◆ **PROBLEM REQUIREMENTS**: Beginning with the line that holds "Screen dimensions: 1200x800" and ending with the last line below, repeat each line exactly, leaving any pictures out.

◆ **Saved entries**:
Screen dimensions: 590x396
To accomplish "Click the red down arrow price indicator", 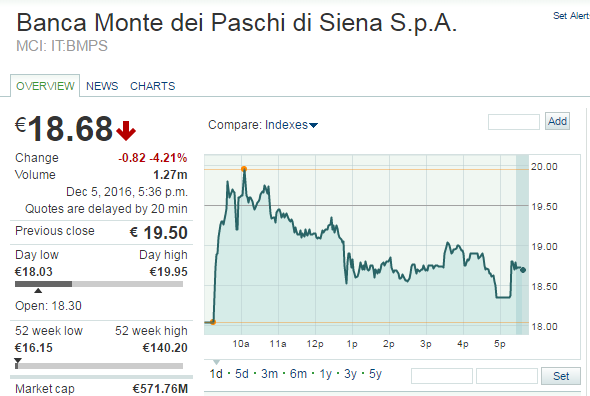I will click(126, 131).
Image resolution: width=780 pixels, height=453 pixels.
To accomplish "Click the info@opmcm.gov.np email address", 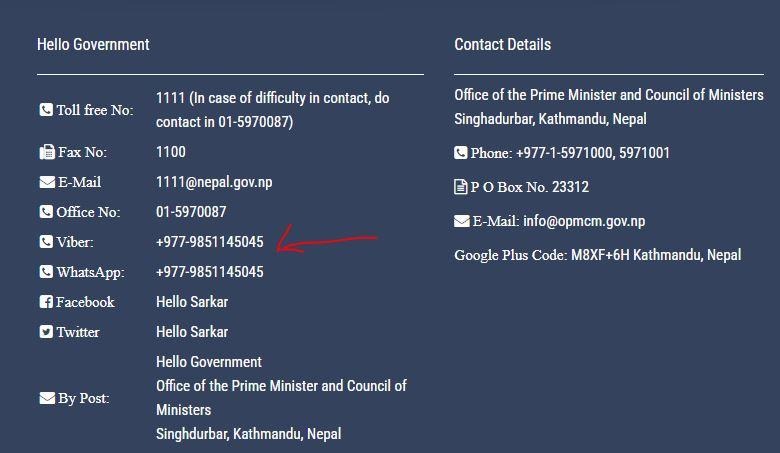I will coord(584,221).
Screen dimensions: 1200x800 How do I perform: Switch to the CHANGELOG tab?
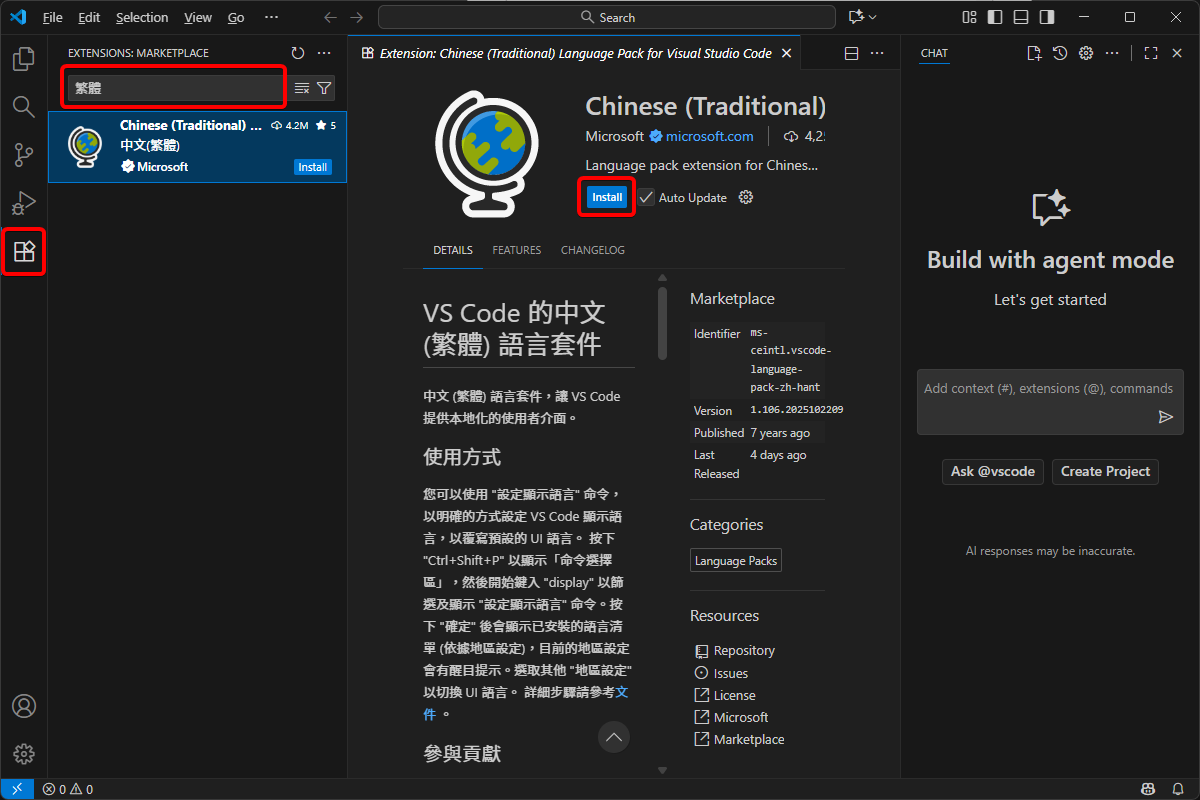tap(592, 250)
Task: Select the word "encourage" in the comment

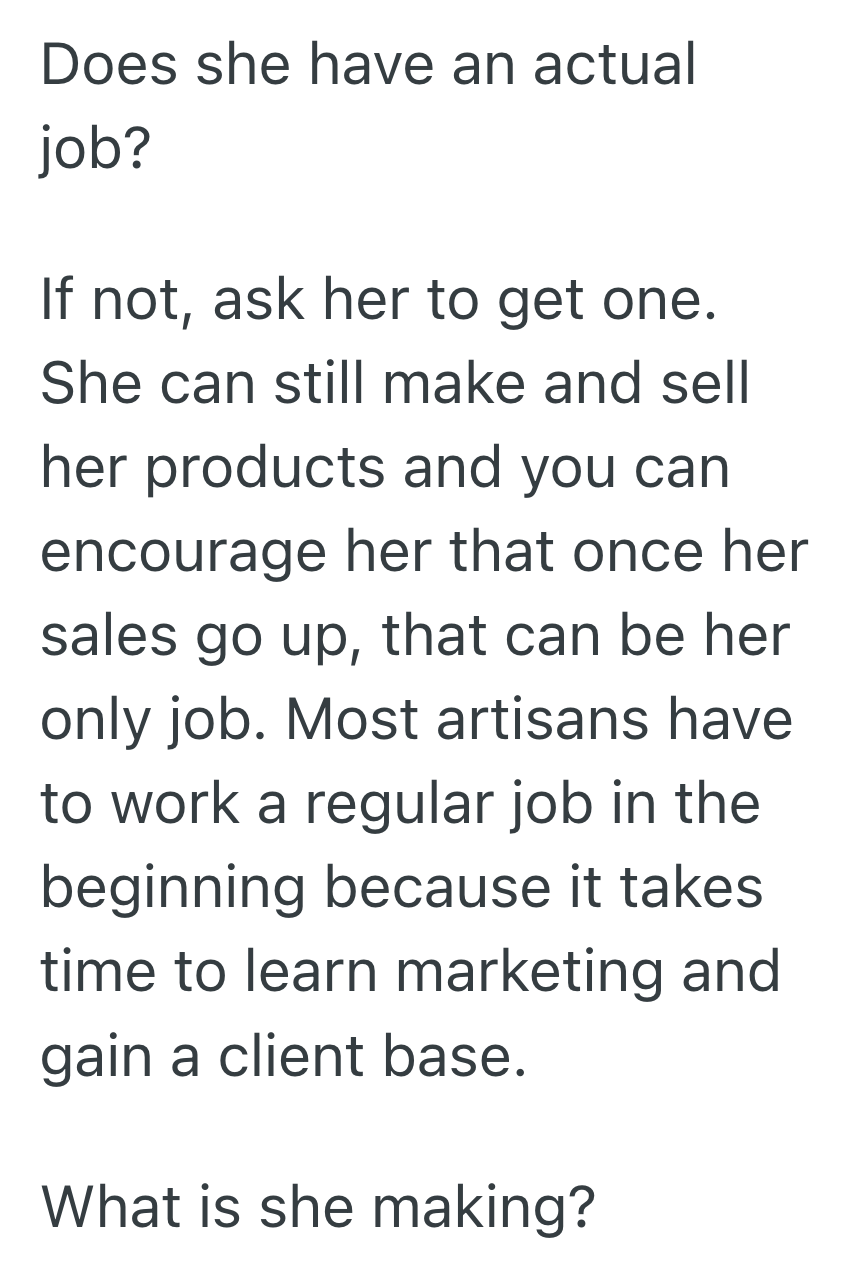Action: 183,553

◆ **WRITTEN ANSWER**:
Screen dimensions: 1200x800 How do I perform: Switch to the CHANGELOG tab?
tap(592, 250)
Task: Select the word "encourage" in the comment

Action: 183,553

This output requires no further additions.